↓↓↓

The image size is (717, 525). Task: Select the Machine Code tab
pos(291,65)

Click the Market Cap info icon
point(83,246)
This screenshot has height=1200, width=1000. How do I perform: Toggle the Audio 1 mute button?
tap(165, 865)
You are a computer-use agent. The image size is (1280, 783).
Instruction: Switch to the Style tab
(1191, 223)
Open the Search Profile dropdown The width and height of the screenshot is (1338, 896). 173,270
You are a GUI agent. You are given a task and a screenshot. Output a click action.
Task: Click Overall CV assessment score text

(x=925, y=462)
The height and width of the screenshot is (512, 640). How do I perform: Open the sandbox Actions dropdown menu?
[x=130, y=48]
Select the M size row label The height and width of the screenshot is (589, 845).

↑↑↑

- [What you are asked to do]:
Each entry must be reproduced exactly, with nothing added or dropped.

- [Result below]:
The image size is (717, 525). Task: Select the Machine Code tab
pos(291,65)

Click the Market Cap info icon
point(83,246)
This screenshot has height=1200, width=1000. How do I perform: Toggle the Audio 1 mute button?
tap(165, 865)
You are a computer-use agent. The image size is (1280, 783).
Instruction: Switch to the Style tab
(1191, 223)
Open the Search Profile dropdown The width and height of the screenshot is (1338, 896). 173,270
You are a GUI agent. You are given a task and a screenshot. Output a click action.
Task: Click Overall CV assessment score text

(x=925, y=462)
The height and width of the screenshot is (512, 640). How do I perform: Open the sandbox Actions dropdown menu?
[x=130, y=48]
Select the M size row label The height and width of the screenshot is (589, 845).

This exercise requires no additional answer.